Docs: clarify that patterns in `cache:key:files_commits` are interpreted as git pathspecs
<!--IssueSummary start-->
<details>
<summary>
Everyone can contribute. [Help move this issue forward](https://handbook.gitlab.com/handbook/marketing/developer-relations/contributor-success/community-contributors-workflows/#contributor-links) while earning points, leveling up and collecting rewards.
</summary>
- [Label this issue](https://contributors.gitlab.com/manage-issue?action=label&projectId=278964&issueIid=595745)
</details>
<!--IssueSummary end-->
- [x] Start this issue's title with `Docs:` or `Docs feedback:`.
## Problem to solve
In `cache:key:files`, wildcard patterns are interpreted like globs.
In `cache:key:files_commits`, they're interpreted like git pathspecs.
These behave differently, e.g. `**/foo` matches top-level `foo` as a glob but not as a pathspec.

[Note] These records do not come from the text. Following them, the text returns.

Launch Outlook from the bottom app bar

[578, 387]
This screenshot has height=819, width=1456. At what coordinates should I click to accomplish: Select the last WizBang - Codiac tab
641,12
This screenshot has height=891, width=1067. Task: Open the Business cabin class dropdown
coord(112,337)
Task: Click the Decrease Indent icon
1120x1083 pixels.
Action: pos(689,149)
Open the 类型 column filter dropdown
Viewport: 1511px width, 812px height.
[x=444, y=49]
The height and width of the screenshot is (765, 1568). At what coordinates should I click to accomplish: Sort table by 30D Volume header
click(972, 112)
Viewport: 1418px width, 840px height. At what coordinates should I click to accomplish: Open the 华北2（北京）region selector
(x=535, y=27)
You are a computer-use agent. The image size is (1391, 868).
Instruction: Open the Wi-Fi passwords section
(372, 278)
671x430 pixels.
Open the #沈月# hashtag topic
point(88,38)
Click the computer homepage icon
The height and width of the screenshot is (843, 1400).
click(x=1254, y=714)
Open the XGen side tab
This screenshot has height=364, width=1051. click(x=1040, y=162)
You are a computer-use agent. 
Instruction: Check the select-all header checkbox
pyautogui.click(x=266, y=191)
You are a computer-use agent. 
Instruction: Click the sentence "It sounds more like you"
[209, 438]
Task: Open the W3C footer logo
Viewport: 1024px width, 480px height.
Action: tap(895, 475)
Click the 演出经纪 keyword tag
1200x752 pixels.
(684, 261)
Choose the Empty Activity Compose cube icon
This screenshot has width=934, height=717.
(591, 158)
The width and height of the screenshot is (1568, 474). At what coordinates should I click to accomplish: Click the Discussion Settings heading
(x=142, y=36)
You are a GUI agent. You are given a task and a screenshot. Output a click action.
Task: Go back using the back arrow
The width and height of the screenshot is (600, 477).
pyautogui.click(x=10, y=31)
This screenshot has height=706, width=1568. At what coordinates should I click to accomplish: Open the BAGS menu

It would be helpful to document this.
I raised a similar issue before: https://gitlab.com/gitlab-org/gitlab/-/work_items/547149. It was closed because there was related work in progress (making `cache:key:files` use content-based hashing, and moving commit-based hashing to `cache:key:files_commits`) and the glob/pathspec mismatch was meant to be taken care of as part of that. That work has been merged, but the glob / pathspec mismatch remains.
When I raised #547149:
* `cache:key:files` called `last_commit_id_for_path(path)`, which delegated to Gitaly, which interpreted the path as a pathspec
Now:
* `cache:key:files` uses content-hashing instead of commit-hashing
* `cache:key:files` supports wildcards, using glob-like matching
* `cache:key:files_commits` uses the old commit-hasing
* it still calls `last_commit_id_for_path(path)`, as before
Reproducible example:
Suppose your project just has `foo` and `bar` at top-level.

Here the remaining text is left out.